:: 対象本文 ::

テスト工程の種類
ユニットテスト(単体テスト)
クラスやメソッドを対象にしたテストであり、ソフトウェアテストの中では最も粒度が小さいテストのことです。
結合テスト
トップダウンテスト
テスト対象のモジュールを上位から下位に実行していくこと。トップダウンテストを行う際に実行できないテストがあった場合はスタブという仮の下位モジュールを用いてテストを行うことになります。
システムの中枢に致命的なバグがある場合に早期に検出できるメリットがあります。ただ、スタブを大量に用意しないといけないというデメリットがあります。
ボトムアップテスト
テスト対象のモジュールを下位から上位に実行していくこと。利用できない上位モジュールがある場合はドライバというダミーの上位モジュールを用意します。
上位のモジュールの方が数は少ないためドライバを用意するとしても手間はそんなにないが、中枢のプログラムの致命的なバグ検出ができないです。
ユーザー受け入れテスト
テストケースについて
テストケースとは?
テスト対象のクラス、メソッドに対して開発者が想定している様々なユースケースを記述したものです。
テストケース数の妥当性について
テストケース数の妥当性を評価する際はアプリケーションのステップ数が考慮する値になります。これをテスト密度と呼びます。アプリケーションの要望数とかではありません。最近流行りのCIツールによる自動テストを導入する場合でもアプリケーションのステップ数を加味して妥当かどうかを決めると良いでしょう。CIの中にステップ数カウンタを用意して、テストコードのテストケース数と照合するというようなことも行っていたりします。
テストケース例
認証のテストケース
- ログイン成功時に成功メッセージが表示されていること。
- ログイン失敗時に画面遷移してないこと。
- ユーザー登録に成功すること。
- ユーザー登録に失敗すること。
- ユーザー登録に成功したが、ログインに失敗すること。
通常のページのテストケース
- ボタンやテキストが存在しているか。(例えば、ログイン後のユーザー名が表示されているかなど)
- あるボタンを押した時にページ遷移がされるか。
- テキストボックスへの入力テスト
- APIからデータを取得するテスト(取得する前は何もデータがなく、awaitして取得したらデータが存在することを確認)

:::

**取り組む課題:**
ソフトウェアテストについての本文を、最後の項目の後から書き継いでください。 次に示す行は、本文とは別の出典から採られたものです。

:: データ抜粋 ::

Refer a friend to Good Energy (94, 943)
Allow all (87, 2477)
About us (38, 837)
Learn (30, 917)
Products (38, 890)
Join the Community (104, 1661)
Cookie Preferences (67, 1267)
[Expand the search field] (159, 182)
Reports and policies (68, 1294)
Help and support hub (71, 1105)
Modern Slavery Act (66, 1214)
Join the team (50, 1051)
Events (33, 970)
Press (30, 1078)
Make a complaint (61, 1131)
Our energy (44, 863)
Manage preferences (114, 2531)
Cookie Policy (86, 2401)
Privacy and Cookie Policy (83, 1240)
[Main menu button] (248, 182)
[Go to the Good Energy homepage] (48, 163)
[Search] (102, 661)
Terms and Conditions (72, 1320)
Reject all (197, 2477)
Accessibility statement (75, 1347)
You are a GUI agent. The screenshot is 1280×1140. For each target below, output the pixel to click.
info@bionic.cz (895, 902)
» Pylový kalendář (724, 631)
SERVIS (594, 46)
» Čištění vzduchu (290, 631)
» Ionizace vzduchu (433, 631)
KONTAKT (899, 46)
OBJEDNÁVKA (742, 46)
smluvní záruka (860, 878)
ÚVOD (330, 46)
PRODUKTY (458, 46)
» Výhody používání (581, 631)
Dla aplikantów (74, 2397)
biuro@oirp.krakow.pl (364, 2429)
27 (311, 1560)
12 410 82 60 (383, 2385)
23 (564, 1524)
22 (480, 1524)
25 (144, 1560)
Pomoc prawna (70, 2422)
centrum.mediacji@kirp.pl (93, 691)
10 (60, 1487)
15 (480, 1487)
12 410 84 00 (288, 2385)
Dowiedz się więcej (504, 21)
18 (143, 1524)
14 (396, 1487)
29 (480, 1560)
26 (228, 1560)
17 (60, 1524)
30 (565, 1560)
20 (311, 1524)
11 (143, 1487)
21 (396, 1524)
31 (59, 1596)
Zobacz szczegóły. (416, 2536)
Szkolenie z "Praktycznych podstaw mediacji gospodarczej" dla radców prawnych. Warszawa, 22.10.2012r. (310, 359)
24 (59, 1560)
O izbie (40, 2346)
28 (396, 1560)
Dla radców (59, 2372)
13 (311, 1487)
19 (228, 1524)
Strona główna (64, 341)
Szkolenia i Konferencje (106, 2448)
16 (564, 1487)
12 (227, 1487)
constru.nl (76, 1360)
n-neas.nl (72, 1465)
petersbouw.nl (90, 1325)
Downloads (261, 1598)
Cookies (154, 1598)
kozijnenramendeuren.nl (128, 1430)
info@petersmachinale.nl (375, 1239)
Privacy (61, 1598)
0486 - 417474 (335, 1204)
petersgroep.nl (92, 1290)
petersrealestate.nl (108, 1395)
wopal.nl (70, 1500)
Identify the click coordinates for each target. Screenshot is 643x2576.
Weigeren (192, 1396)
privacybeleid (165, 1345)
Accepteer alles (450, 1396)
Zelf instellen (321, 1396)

:::

**想定解答:**
- APIからデータの取得に失敗した場合にデータがないことのテスト。(取得前は何もデータがなく、awaitして取得後も何もないこと)
- 削除して存在しないかチェック(awaitが必要)
- 関連削除も行われるかチェック(cascade)
モック(テストダブル)とは?
本物のオブジェクトのふりをするオブジェクトです。テストダブルと呼ばれる場合もあります。Rspecで言えばFactoryBotもモックの一つです。モックはデータベースにはアクセスをしないため処理速度は早いです。
テストダブル
1 |
double("user") |
検証機能付きのダブル
こちらの方が場合によっては通常のテストダブルよりも安全です。
1 |
instance_double("User", name: "テストユーザー") |
モック化の危険性
もし、サードパーティ製のライブラリまでモック化してしまった場合はもし、そのライブラリに変更が入ってしまった場合はエラー報告をしてくれません。
スタブとは?
オブジェクトのメソッドをオーバーライドして事前に決められた値を返すダミーのメソッドです。DBやネットワークを使う処理が対象となります。
テストピラミッド
逆ピラミッドは手動テスト(UIテスト)の比率が多い状態を指しています。手動テストは非常にコストがかかるのでUIテストのテスト項目が多いと非常に開発コストがかかってしまいます。なので、できるだけアジャイルではUIテストの数は減らしたほうが良いと言われます。
テストの種類
ST(システムテスト)
- E2E(エンドツーエンド)に近い
- SIerなどで多いテスト専用部隊が画面を使ってテストに近い。(Web業界でも行うが)
- テストの実行速度が遅い。
- 実リソースを使うので実行コストが高い。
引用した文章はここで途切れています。